• WHAT YOU HAVE TO DO: Across the data below, how many lines have the word "wszystkie" in them? Give the number and nothing else.

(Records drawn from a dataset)
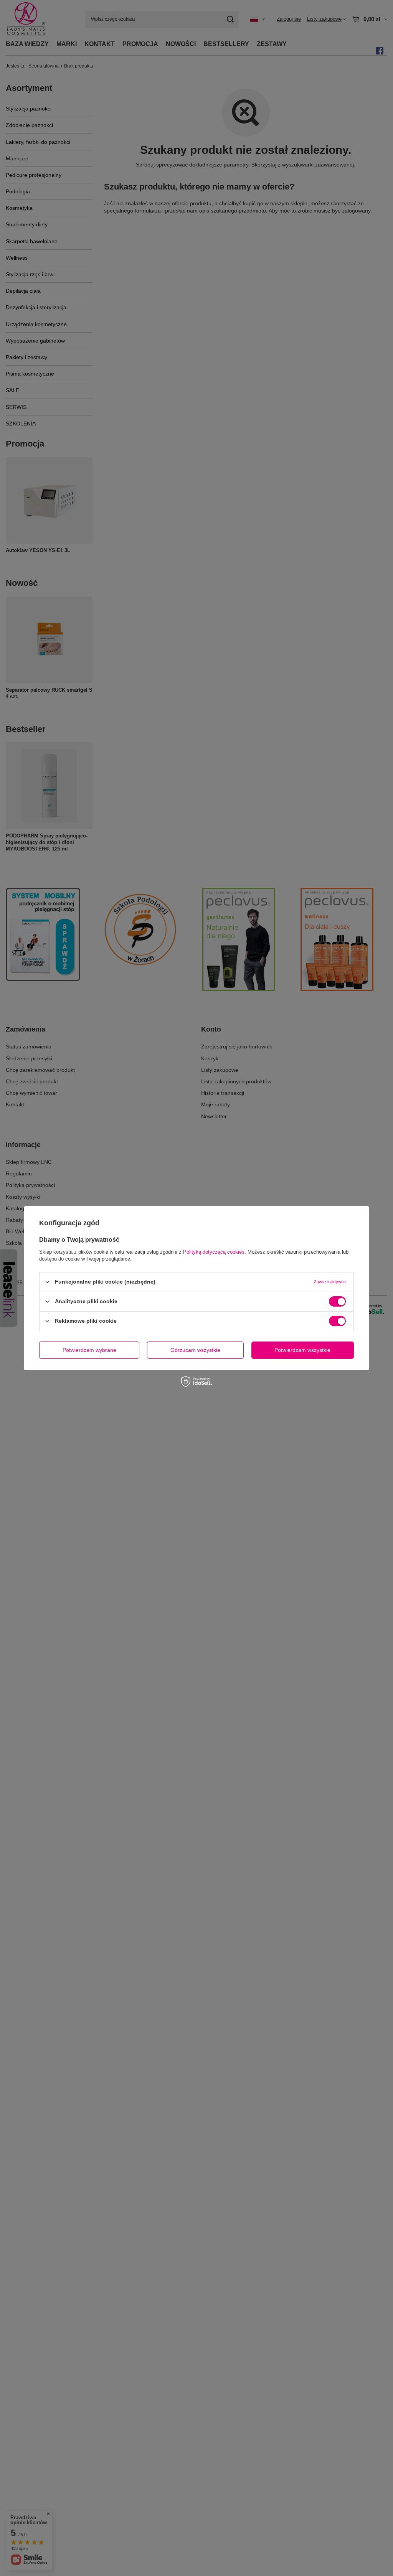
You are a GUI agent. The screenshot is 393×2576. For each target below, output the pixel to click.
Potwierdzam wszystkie (302, 1350)
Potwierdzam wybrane (89, 1350)
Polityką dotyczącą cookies (213, 1251)
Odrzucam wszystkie (195, 1350)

• RESULT FOR THIS EXERCISE: 2